ILES’s research topics

ILES stands for “Information, Langue Écrite et Signée” (Information, written and signed language). ILES investigates natural language processing on written language data (analysis, understanding or production, and related knowledge acquisition) and sign language modeling and processing.

Our ambition is to maintain varied and complementary skills to combine both knowledge-based and machine-learning approaches, as well as fundamental and applied dimensions.

ILES’s research topics are organised along the following four topics:

The theme Corpora and Representations studies the linguistic events which occur in the graphic or signed representation systems used by humans to communicate. Our approach is corpus-based. We study documents from various origins: book, newspapers, speech transcriptions, technical reports, scientific articles, web pages blogs, microblogs, sign language videos etc.

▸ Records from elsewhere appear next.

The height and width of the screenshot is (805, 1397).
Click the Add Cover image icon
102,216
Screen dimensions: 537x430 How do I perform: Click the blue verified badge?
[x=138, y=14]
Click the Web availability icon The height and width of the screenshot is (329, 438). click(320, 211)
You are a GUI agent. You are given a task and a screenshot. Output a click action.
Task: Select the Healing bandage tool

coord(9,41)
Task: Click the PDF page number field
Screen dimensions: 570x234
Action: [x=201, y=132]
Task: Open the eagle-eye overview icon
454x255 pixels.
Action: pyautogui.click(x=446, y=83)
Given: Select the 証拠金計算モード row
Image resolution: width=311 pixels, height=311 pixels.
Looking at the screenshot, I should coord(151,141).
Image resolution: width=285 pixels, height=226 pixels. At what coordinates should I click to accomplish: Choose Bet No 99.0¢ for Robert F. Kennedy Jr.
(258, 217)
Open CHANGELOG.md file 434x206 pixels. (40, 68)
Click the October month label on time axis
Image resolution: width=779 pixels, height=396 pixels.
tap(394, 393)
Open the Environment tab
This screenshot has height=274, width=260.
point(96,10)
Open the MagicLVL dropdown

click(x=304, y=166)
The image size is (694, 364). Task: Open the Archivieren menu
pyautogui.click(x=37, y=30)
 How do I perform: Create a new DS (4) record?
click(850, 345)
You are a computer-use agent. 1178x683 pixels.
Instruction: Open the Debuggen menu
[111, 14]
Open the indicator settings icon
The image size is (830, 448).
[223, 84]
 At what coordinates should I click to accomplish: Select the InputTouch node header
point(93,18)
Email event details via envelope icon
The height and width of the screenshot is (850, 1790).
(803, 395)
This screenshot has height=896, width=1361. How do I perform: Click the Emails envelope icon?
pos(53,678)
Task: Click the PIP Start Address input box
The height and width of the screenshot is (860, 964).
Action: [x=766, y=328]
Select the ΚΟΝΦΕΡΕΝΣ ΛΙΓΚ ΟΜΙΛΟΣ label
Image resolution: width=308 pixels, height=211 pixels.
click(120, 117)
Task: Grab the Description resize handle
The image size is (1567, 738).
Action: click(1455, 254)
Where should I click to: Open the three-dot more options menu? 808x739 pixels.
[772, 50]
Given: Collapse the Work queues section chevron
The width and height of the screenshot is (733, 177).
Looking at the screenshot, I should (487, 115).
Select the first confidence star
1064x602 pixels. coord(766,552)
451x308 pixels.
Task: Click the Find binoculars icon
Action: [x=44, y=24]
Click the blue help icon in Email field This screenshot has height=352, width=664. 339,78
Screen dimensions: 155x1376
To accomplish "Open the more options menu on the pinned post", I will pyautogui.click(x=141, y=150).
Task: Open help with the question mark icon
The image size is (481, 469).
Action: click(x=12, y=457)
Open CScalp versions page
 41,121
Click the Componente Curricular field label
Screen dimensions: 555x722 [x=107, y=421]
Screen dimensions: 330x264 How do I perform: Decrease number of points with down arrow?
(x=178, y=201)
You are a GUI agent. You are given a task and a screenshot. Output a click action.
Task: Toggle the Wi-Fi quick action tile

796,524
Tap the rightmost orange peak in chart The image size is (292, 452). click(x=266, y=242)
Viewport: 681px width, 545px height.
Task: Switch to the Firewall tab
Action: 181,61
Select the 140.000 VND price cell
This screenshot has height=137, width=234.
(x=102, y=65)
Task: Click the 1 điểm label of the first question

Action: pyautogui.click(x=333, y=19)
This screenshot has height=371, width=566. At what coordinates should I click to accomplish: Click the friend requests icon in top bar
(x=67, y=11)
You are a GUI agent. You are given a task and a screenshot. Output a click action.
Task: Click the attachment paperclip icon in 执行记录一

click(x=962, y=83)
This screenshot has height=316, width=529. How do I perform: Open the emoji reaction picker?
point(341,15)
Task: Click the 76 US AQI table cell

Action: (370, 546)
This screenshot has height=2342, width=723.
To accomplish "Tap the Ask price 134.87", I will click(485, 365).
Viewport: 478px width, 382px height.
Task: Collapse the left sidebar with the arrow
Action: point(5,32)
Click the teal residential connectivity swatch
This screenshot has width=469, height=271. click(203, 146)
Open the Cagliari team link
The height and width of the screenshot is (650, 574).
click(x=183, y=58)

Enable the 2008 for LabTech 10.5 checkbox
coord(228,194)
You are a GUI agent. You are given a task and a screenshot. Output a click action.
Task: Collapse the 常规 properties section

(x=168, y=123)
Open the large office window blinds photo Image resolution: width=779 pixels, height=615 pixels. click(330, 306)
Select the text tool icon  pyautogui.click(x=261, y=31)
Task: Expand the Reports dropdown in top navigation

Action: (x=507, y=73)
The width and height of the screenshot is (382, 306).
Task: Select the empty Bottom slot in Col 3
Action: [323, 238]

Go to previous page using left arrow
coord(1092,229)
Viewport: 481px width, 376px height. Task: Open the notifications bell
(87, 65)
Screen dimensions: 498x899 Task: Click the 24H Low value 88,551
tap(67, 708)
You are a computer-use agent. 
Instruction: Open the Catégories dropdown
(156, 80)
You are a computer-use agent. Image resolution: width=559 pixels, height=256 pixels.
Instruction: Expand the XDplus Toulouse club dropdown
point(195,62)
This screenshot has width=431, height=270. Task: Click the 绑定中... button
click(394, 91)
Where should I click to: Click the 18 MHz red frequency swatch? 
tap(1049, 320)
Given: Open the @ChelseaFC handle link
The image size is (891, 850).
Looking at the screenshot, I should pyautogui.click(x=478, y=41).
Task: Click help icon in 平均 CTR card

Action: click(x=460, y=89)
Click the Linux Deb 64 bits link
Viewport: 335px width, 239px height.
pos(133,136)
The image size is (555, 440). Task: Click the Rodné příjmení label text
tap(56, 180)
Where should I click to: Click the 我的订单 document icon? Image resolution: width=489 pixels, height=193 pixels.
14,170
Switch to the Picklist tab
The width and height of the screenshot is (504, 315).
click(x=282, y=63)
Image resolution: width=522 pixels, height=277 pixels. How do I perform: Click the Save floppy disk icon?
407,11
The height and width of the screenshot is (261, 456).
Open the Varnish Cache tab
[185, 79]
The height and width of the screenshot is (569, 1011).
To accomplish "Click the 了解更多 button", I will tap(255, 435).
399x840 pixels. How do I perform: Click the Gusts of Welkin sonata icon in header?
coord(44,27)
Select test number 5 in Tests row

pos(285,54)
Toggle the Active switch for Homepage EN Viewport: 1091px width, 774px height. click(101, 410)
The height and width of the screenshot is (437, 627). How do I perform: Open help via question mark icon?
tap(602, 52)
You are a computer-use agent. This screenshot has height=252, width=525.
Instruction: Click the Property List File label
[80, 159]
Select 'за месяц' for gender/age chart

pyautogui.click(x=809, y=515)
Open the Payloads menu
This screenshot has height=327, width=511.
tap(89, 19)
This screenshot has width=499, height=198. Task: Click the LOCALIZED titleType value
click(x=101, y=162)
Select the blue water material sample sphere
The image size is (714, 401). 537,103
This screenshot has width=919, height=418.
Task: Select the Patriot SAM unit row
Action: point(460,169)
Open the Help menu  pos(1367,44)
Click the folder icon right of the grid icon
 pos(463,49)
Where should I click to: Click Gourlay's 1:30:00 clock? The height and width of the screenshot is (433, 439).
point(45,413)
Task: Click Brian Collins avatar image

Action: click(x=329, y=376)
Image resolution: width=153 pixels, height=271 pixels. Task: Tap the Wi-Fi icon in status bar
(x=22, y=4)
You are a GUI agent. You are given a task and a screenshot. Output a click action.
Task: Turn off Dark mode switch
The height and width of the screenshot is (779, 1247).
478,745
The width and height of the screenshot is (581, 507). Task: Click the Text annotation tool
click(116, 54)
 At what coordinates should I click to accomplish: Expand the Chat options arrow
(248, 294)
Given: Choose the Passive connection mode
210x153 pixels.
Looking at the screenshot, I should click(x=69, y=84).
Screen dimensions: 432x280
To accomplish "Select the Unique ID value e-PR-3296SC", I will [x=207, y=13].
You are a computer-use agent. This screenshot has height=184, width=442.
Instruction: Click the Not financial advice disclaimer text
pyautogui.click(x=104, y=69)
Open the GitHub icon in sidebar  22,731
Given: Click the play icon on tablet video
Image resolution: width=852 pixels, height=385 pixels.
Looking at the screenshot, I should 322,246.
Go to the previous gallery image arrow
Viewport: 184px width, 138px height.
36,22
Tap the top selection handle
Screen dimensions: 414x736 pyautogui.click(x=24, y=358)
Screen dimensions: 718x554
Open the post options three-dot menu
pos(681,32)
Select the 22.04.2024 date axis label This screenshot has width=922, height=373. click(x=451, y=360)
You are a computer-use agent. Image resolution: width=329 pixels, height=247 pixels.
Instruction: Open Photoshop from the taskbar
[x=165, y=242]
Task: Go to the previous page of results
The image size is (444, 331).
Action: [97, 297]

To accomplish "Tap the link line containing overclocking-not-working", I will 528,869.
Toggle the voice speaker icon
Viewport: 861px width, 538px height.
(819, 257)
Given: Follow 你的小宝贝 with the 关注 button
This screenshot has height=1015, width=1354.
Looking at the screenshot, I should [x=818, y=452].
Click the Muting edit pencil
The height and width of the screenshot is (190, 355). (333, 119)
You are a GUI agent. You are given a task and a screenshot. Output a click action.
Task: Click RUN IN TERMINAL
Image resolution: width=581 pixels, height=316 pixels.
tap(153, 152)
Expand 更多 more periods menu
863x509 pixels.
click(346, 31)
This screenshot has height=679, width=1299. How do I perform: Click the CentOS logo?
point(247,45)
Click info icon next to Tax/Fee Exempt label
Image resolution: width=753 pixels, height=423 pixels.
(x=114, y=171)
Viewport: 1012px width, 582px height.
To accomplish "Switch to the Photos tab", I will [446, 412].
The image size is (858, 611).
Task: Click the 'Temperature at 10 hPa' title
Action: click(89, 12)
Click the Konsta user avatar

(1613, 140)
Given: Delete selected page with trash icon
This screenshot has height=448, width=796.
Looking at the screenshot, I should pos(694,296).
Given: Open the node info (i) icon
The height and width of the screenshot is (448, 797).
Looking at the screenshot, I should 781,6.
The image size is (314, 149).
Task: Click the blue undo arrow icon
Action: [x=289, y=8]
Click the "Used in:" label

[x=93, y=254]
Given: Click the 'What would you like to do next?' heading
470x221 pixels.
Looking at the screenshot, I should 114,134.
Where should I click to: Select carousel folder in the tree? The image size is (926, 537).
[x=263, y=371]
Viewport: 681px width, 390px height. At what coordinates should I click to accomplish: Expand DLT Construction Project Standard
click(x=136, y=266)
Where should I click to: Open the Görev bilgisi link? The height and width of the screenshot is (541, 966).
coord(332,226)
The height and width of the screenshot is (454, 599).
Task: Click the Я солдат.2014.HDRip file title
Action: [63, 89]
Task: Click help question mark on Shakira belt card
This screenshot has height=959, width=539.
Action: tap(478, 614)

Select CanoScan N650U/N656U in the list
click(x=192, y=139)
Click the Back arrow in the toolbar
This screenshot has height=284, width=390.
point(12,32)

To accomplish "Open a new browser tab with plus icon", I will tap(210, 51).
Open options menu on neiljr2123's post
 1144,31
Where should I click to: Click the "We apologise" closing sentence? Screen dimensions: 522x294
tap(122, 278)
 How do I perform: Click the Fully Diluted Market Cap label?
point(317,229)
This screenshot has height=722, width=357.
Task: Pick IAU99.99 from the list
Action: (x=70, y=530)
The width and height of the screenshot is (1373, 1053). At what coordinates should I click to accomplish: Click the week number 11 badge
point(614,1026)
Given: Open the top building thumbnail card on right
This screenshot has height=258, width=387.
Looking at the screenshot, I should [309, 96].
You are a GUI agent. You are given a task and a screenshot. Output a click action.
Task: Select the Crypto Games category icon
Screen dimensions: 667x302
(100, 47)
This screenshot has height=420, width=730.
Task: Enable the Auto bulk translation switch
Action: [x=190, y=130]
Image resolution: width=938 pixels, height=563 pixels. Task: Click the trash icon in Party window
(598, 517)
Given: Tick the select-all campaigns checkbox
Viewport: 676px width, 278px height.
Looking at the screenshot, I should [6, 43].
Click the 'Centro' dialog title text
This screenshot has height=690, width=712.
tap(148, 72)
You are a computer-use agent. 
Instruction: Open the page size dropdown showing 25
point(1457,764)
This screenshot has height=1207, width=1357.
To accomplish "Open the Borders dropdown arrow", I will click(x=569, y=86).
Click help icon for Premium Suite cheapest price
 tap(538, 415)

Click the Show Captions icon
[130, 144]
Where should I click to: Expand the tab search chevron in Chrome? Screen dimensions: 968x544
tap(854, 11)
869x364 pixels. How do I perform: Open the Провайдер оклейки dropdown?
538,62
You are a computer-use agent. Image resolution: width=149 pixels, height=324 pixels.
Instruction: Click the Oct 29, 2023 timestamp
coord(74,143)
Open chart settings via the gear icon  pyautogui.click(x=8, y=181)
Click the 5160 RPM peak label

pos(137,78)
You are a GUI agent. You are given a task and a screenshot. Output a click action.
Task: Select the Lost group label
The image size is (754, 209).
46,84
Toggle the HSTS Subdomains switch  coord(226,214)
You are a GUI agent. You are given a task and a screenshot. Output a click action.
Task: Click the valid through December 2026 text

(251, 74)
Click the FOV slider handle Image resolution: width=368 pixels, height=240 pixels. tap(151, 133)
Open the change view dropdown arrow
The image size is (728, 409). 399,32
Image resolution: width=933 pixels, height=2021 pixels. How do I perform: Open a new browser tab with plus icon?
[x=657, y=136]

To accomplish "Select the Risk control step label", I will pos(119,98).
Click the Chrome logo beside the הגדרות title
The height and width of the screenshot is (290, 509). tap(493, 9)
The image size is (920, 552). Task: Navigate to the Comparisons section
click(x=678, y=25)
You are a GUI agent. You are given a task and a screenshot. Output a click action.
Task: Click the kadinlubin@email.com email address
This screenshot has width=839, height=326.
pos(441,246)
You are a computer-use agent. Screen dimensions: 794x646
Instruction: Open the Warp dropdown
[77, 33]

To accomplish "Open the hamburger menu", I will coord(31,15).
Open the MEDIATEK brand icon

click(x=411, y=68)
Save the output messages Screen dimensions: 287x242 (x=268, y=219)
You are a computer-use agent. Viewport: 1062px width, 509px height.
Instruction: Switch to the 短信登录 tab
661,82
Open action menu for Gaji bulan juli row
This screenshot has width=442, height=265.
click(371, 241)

By working on language productions with similar meanings but different forms, this research theme provides handles on semantics, the core of human language. At the same time, cross-language portability is a recurring issue in system development. This topic interacts in a transverse way with each of the other three research themes of the ILES group, as well as with the Machine Translation activity of the TLP group.

Two main axes in this theme.

The first goal is focused on the recognition of precise information in texts, with two main fields of study:

  • Information extraction: recognition and typing of targeted information in texts (such as entity and relation extraction) in order to build knowledge bases or analyze texts.
  • Focused information retrieval: locating target information in documents or knowledge bases in order to answer a query or natural language question.

The second goal focuses on modeling processes using natural language to query machines in the context of personal assistants or information retrieval either in specialized domains (e.g. on a commercial site, in scientific texts) or in open domain (search in a knowledge base or encyclopedia).

Sign Languages (SL) are natural visual-gestural languages whose linguistic system exploits these specific channels: a lot of information is expressed simultaneously and organised in space, and iconicity plays a central role. To date, SL do not have a standard writing or graphical system for transcription. They are still poorly described and under-resourced. Computer modelling of SL requires the design of appropriate representations. We produce linguistic resources and address issues of analysis, representation and processing of French SL (LSF) in an interdisciplinary manner, with perspectives from several fields of computer science (NLP, signal processing, computer vision, computer graphics), as well as from language, motion and perception sciences.